[[ Information given, beginning ]]

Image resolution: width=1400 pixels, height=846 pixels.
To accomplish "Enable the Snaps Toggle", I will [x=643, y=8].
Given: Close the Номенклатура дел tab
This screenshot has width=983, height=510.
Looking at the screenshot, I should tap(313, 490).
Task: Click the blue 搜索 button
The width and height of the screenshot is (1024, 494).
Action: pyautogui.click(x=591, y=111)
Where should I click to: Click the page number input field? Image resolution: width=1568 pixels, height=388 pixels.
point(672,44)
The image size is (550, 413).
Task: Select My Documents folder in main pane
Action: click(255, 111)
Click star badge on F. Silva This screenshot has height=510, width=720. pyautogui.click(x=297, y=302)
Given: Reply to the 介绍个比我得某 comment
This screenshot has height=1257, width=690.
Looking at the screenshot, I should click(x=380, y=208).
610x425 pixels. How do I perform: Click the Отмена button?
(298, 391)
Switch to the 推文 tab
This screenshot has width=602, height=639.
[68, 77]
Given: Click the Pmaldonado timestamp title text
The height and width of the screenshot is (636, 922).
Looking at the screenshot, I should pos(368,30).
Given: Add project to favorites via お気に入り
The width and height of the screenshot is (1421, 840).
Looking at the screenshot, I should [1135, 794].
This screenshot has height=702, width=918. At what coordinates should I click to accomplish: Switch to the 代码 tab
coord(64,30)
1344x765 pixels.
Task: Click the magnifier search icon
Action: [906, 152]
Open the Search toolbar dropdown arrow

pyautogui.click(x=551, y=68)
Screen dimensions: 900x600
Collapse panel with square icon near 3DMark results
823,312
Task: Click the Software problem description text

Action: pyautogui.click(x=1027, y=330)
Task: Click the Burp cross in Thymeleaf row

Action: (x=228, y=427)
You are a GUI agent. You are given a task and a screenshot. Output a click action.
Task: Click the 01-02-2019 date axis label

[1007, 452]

[[ Information given, end ]]

| Exercise instructions |
Your job is to write out the data exactly as it stands.

| Exercise result |
Image resolution: width=1400 pixels, height=846 pixels.
To accomplish "Enable the Snaps Toggle", I will [x=643, y=8].
Given: Close the Номенклатура дел tab
This screenshot has width=983, height=510.
Looking at the screenshot, I should tap(313, 490).
Task: Click the blue 搜索 button
The width and height of the screenshot is (1024, 494).
Action: pyautogui.click(x=591, y=111)
Where should I click to: Click the page number input field? Image resolution: width=1568 pixels, height=388 pixels.
point(672,44)
The image size is (550, 413).
Task: Select My Documents folder in main pane
Action: click(255, 111)
Click star badge on F. Silva This screenshot has height=510, width=720. pyautogui.click(x=297, y=302)
Given: Reply to the 介绍个比我得某 comment
This screenshot has height=1257, width=690.
Looking at the screenshot, I should click(x=380, y=208).
610x425 pixels. How do I perform: Click the Отмена button?
(298, 391)
Switch to the 推文 tab
This screenshot has width=602, height=639.
[68, 77]
Given: Click the Pmaldonado timestamp title text
The height and width of the screenshot is (636, 922).
Looking at the screenshot, I should pos(368,30).
Given: Add project to favorites via お気に入り
The width and height of the screenshot is (1421, 840).
Looking at the screenshot, I should [1135, 794].
This screenshot has height=702, width=918. At what coordinates should I click to accomplish: Switch to the 代码 tab
coord(64,30)
1344x765 pixels.
Task: Click the magnifier search icon
Action: [906, 152]
Open the Search toolbar dropdown arrow

pyautogui.click(x=551, y=68)
Screen dimensions: 900x600
Collapse panel with square icon near 3DMark results
823,312
Task: Click the Software problem description text

Action: pyautogui.click(x=1027, y=330)
Task: Click the Burp cross in Thymeleaf row

Action: (x=228, y=427)
You are a GUI agent. You are given a task and a screenshot. Output a click action.
Task: Click the 01-02-2019 date axis label

[1007, 452]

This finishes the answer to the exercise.